Пока Зоя не упомянула фамилию отцовского компаньона, Шура чуть не растаял. Он снова видел огромные цыганские глаза Зои, которыми могла обладать только настоящая ведьма, ее гладкую, смуглую кожу, и это сводило его с ума. Ему жутко хотелось поцеловать ее, хотя бы в последний раз. Но воспоминание об Александре Михайловиче смахнуло колдовскую паутину, которой бывшая возлюбленная уже почти полностью оплела его.
– Я могу идти?
– Да, сейчас выпишу пропуск…
Шура был уже у двери, когда Зоя вдруг спросила.
– Я видела тебя с той женщиной из института… У вас это серьезно?
– Надеюсь…
– Как предсказуемо… и примитивно.
– Пусть так… Ты же тоже наверняка не одна…
– Не одна, но для меня это ничего не значит.
– Да-да, я помню… Главное – революция!

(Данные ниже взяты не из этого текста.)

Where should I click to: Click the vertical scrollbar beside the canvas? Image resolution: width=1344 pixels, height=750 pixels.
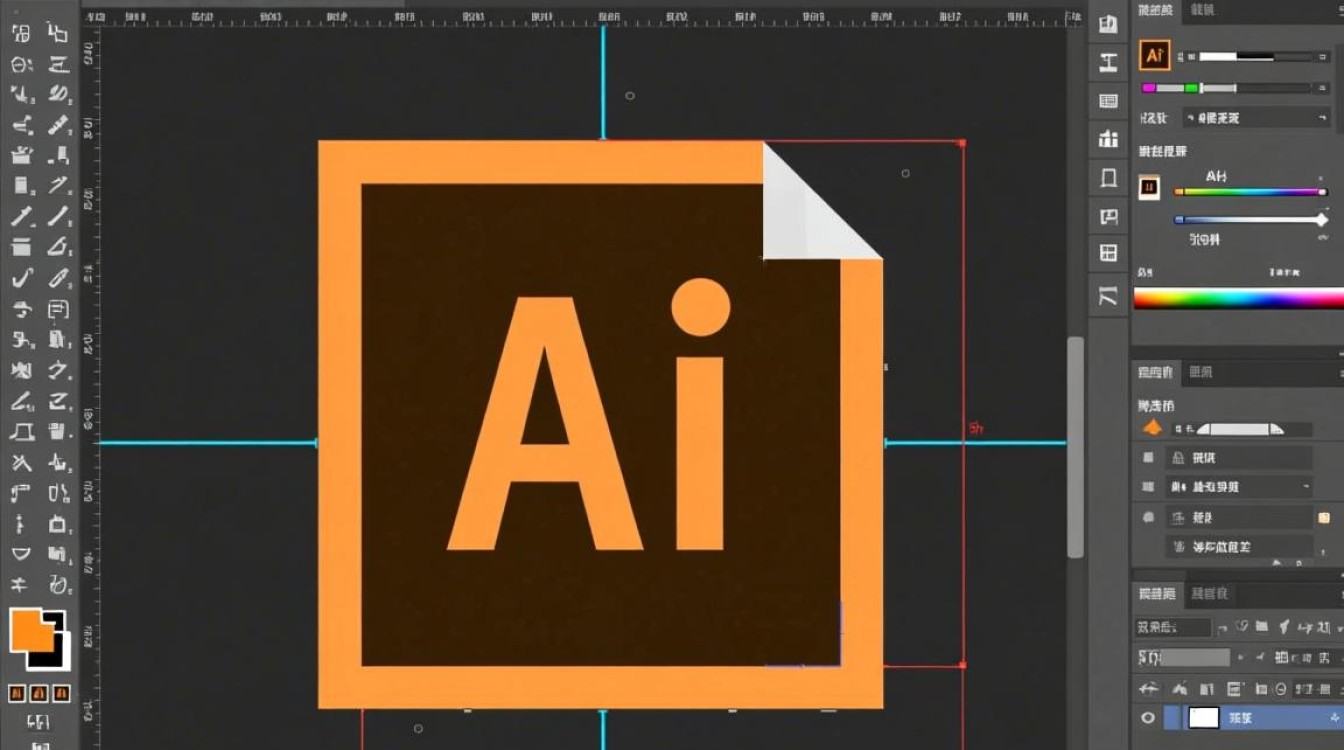(1075, 445)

Любопытно, а я что-нибудь значил для тебя?
Зоя приподняла бровь, выражая недоумение неуместным вопросом. Но в этот раз без характерной ей агрессии или раздражения, что натолкнуло Шуру на мысль, что этот разговор не был ей неприятен.
– Иди уже! – положила конец лирике Зоя: – Все это – неважно, чепуха… У меня работы полно!
Шура вышел из ЧК с ощущением облегчения. Все это время даже на расстоянии он чувствовал от Зои скрытую угрозу. Думал, она уничтожит его, пришив любое абсурдное обвинение. Так же как Кобылина или Глеба. Но сейчас он вдруг понял, что Зоя вызвала его не ради расправы. Эфемерная люстра скорее была предлогом. Она явно хотела его увидеть, может быть, даже помириться. Почему всегда, когда человек уже определился, особенно если решение давалось мучительно, ему непременно будет ниспослано искушение? Зачем сейчас, когда у Шуры начинался роман с Евгенией, снова появилась Зоя? Женя была доброй, чуткой, заботливой. И чувство к ней было таким же нежным и уютным. С Зоей все было иначе, ярче. Страсти клокотали, на разрыв Сашиных нервов. Когда-то он был готов отдать все ради одной минуты со своей валькирией. Готов ли он к этому теперь, после всего, что случилось? Может он быть с той, кто без колебаний и жалости поддерживала расправу над Александром Михайловичем, мужем Мариэтты и еще тысячами ни в чем неповинных людей? Можно ли судить хищника за то, что он жаждет крови? Шура испугался, поймав себя на том, что едва вновь не стал придумывать оправдания Зое. Она все еще имела необъяснимую власть над ним, могла подчинять его волю. Саша поспешил к Жене. Только она своей любовью могла окончательно снять колдовские чары черноглазой чекистки.
III
После октябрьской революции Клим редко бывал в городе на Неве. Он сражался на полях гражданской войны. Тем не менее, как только возникала оказия попасть в Петроград, он непременно ею пользовался. Глафира продолжала быть для него самым значимым и еще не завоеванным трофеем. Она была его мечтой. В сущности, у него было две мечты – мировая революция и Глаша. Если для свержения мирового капитализма молодой командир красной армии в общих чертах знал, что нужно делать, то, как получить желанную женщину, он не понимал. Клим давно мог овладеть ей силой, но ему важно было, чтобы она не просто подчинилась ему, а искренне полюбила.
Клим стал еще большим красавцем, сменив старую солдатскую шинель и разбитые ботинки на кожанку, хромовые офицерские сапоги и черную папаху с красной лентой. Он ловил на себе женские взгляды, но ни одна из дам не была ему мила так же, как Глафира.
Глаша, казалось, всякий раз радовалась появлениям Клима. Она к нему привязалась, привыкла к его заботе. В сером голодном городе не было больше ни одного человека, который бы опекал ее. Митя был вечно пьян. Где он умудрялся найти денег на алкоголь и карты – оставалось загадкой. Из дома он вынес практически все. Остатки драгоценностей, столового серебра и царских денег, Глафира была вынуждена прятать в бюстье и в потайных карманах нижней юбки. Глаша давно не волновала Митю как женщина, поэтому он не пытался ее обнять или раздеть, а иначе мог бы обнаружить припрятанные ею богатства и отобрать, чего доброго. Митино равнодушие было залогом сохранности Глафириных сбережений.